NBC News's Andrea Mitchell honored at National Press Club's Fourth Estate Award dinner
October 7, 2013 | By Molly McCluskey | firstname.lastname@example.org]
Andrea Mitchell, chief foreign affairs correspondent for NBC News and host of MSNBC’s “Andrea Mitchell Reports,” received the National Press Club’s most prestigious honor, the Fourth Estate Award, at a gala dinner at the Club Oct. 4.
The veteran newswoman was the 41st recipient of the award, which is presented annually to a journalist in recognition for significant contributions to the journalism profession.
In Mitchell’s case, the award also was a recognition of the advancements of women in journalism and in the National Press Club over the past 30 years.
“This award is meaningful for so many reasons,” Mitchell said after an introduction by NPC President Angela Greiling Keane.
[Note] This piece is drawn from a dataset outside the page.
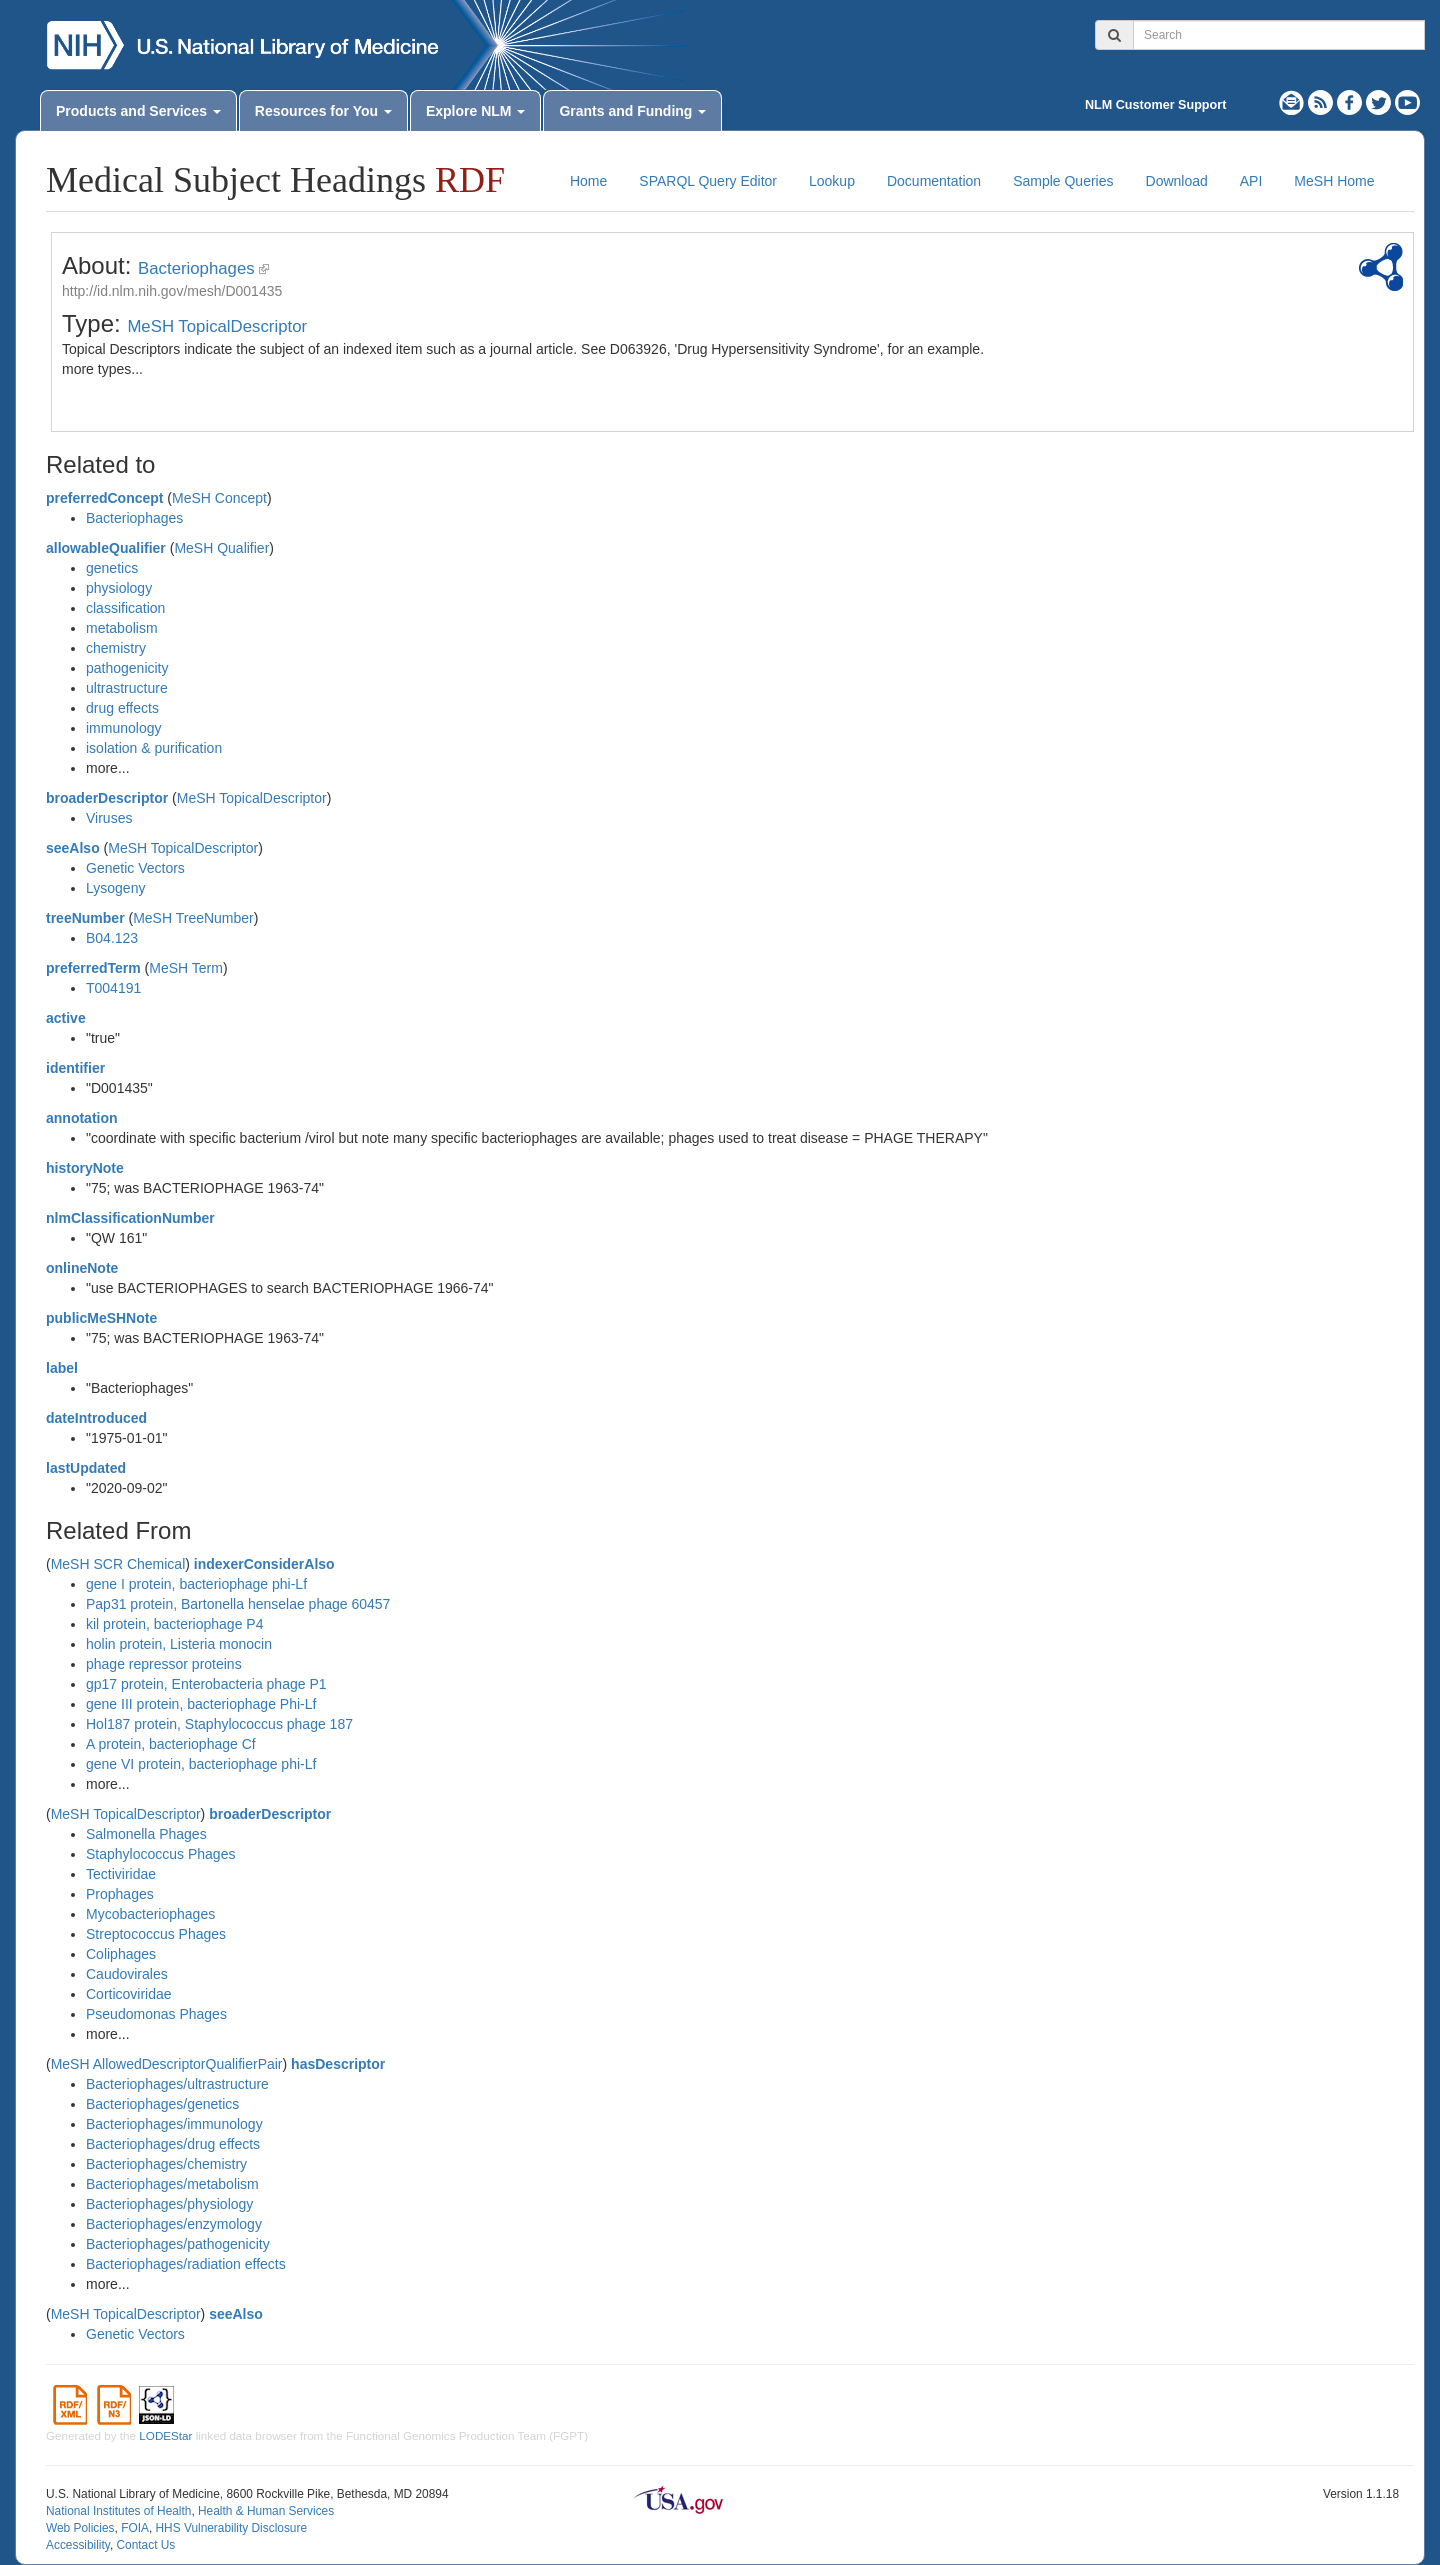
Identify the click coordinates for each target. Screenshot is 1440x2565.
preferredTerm (93, 968)
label (62, 1368)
But it is especially meaningful, she said, “to be honored by my peers in this place.”
“Until 1971, [Keane] would not be president and I would not be honored,” she said, referring to the year the National Press Club admitted women.
With NBC News since 1978, Mitchell’s reporting has spanned the globe. She has reported on the energy crisis and the Three Mile Island nuclear incident, secured exclusive interviews with Fidel Castro and reported on the role of weapons of mass destruction in the Iraq War. Mitchell has been forcibly removed from a press session in the Sudan and broken her foot jumping from a flatbed truck to chase after President Obama.
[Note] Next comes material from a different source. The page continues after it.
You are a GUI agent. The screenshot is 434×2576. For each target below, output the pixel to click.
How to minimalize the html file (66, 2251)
One of the only female journalists to cover five presidents, Congress and foreign policy, Mitchell scooped the competition -- and then-candidate George Bush himself -- during the 1988 Republican National Convention, breaking the news that Bush had selected Dan Quayle as his running mate.
“Do not get in Andrea’s way when she’s reporting,” said USA Today Washington Bureau Chief Susan Page in an affectionate toast. “She’s tiny but she’s tough.”
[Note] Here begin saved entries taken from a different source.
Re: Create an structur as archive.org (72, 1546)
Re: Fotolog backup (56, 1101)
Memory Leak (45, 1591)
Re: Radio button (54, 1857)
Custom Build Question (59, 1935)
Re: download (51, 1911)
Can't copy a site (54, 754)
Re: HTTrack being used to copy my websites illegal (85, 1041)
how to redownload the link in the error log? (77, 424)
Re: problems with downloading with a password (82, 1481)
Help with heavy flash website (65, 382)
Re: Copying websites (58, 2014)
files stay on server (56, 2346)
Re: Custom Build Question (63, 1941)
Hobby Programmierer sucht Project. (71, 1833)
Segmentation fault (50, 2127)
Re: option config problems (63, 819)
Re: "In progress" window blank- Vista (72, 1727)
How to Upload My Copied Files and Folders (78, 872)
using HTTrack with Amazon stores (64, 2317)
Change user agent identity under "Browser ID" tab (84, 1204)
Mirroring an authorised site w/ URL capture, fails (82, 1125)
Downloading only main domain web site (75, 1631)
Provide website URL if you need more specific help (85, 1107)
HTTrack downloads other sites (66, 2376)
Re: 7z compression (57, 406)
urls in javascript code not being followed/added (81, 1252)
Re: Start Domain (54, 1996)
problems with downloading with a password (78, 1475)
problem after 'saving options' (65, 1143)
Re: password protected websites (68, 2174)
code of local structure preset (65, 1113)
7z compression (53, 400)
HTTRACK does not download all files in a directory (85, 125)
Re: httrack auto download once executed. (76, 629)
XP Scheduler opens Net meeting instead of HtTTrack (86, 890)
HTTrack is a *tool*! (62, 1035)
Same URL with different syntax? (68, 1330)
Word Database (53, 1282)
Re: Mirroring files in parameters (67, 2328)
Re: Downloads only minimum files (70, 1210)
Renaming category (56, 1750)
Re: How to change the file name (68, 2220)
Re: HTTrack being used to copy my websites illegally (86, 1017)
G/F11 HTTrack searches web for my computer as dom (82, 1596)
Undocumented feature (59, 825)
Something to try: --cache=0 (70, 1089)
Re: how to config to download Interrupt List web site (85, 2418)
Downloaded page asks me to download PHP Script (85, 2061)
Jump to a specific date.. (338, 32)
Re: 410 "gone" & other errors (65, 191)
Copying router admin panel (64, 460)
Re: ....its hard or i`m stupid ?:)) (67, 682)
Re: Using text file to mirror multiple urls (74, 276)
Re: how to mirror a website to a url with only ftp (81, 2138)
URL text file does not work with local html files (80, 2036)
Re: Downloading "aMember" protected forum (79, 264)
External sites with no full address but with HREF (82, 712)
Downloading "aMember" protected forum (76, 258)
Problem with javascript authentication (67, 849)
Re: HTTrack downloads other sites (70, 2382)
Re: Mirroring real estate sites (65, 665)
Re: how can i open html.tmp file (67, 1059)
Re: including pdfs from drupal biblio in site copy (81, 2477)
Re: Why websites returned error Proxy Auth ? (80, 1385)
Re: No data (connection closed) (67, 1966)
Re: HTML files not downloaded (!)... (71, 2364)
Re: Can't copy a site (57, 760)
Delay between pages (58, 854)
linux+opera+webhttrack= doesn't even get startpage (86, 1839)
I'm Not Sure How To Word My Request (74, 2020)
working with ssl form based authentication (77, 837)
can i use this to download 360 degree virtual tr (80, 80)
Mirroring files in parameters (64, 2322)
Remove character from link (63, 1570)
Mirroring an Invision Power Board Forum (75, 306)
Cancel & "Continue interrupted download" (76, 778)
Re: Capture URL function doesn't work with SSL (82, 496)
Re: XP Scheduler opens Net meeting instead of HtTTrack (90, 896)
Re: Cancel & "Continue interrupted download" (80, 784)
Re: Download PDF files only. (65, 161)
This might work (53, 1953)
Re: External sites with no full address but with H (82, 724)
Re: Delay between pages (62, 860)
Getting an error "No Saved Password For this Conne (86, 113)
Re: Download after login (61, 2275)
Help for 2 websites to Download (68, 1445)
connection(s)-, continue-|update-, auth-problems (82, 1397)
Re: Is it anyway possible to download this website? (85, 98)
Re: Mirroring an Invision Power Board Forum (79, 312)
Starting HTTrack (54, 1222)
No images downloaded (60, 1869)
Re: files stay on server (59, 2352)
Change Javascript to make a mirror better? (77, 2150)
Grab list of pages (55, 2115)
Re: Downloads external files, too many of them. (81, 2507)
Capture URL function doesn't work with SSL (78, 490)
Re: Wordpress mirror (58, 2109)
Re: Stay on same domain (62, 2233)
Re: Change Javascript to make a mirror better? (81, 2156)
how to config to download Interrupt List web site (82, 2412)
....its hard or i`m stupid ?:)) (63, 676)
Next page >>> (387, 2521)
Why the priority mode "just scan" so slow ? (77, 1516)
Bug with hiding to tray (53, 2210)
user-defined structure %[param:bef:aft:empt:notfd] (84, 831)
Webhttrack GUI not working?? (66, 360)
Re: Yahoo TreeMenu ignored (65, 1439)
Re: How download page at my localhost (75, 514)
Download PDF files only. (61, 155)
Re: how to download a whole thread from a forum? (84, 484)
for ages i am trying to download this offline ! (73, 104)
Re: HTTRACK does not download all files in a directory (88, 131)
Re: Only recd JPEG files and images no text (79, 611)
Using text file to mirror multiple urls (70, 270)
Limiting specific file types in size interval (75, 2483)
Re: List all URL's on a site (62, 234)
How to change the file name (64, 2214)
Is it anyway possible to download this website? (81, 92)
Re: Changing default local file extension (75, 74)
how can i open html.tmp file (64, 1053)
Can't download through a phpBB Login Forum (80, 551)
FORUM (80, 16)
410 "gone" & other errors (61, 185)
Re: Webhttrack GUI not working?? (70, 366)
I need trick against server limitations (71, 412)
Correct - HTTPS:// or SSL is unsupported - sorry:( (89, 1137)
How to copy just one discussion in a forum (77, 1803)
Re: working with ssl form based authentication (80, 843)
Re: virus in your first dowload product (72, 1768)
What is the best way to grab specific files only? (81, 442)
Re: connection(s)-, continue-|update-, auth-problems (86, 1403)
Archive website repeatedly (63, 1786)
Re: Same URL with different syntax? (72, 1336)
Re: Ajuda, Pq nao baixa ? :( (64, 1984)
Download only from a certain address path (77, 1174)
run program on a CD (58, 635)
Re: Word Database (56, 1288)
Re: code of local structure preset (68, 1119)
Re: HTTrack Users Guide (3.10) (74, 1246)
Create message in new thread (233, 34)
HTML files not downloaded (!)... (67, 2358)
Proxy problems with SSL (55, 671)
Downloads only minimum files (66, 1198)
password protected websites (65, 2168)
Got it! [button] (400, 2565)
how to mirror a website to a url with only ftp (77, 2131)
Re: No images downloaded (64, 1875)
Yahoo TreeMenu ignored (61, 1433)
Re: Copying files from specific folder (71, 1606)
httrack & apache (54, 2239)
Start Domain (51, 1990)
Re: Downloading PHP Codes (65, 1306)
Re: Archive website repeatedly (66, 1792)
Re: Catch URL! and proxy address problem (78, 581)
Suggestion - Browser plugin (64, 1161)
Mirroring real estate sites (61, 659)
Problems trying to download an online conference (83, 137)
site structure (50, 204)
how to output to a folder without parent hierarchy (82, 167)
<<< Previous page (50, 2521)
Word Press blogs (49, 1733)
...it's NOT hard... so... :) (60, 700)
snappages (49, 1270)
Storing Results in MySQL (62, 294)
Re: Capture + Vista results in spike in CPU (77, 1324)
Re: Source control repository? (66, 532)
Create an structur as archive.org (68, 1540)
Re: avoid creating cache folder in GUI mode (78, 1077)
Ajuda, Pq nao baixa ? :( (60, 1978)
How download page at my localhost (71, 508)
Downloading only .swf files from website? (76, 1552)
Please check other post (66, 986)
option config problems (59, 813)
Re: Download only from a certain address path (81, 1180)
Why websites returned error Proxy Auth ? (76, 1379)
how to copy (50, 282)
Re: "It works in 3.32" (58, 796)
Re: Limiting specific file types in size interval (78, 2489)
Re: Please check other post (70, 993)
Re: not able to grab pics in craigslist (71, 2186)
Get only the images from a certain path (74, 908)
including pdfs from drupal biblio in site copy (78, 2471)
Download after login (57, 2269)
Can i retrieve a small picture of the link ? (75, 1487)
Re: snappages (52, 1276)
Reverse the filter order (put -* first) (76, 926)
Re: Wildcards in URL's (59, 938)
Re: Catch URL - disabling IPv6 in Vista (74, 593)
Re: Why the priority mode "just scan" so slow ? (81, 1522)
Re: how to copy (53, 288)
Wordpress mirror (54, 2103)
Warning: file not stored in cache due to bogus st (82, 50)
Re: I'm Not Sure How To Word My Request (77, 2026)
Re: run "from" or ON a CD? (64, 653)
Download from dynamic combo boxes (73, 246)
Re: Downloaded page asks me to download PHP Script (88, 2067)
Page, who called Mitchell “a champion” and a model for women journalists, spoke of Mitchell’s commitment to mentoring young, female journalists in what has become known as the “Andrea Mitchell Academy.”
“How hard can it be to work for Brian Williams when you’ve been trained by Andrea Mitchell?” Page laughed.
Page’s fellow panelists, NBC News Washington Bureau Chief Ken Strickland and 2011 Fourth Estate Award winner Jim Lehrer, both spoke of Mitchell’s unrelenting energy, drive and commitment to journalism.
“Working with Andrea is like being a medium tennis player and playing Serena Williams,” Strickland said. “Everyone working with you knows it’s got to be good.” During his remarks Strickland repeatedly turned to Mitchell and said, “You’re simply the best.”
Lehrer spoke of Mitchell’s commitment to facts over speculation. “Andrea doesn’t tell you what she thinks or knows or believes, but what she knows and what people she trusts have told her,” he said.
In her own remarks, Mitchell spoke of changing technology -- from the rolls of audio tape edited in the field 45 years ago to the smartphone and rapid news cycle of today. “In the 45 years I‘ve been a journalist, our profession has found very different ways to write this first draft of history,” she said.
“The way we communicate the story has changed,” Mitchell said, “but the fundamentals are the same.”
Mitchell’s book, “Talking Back... to Presidents, Dictators, and Assorted Scoundrels,” is available at bookstores everywhere. As is Fourth Estate custom, she received a lifetime membership to the National Press Club.
The event was a fundraiser for the National Press Club’s Eric Friedheim National Journalism Library, which provides training for news professionals, research for journalists and other media professionals, and journalism scholarships.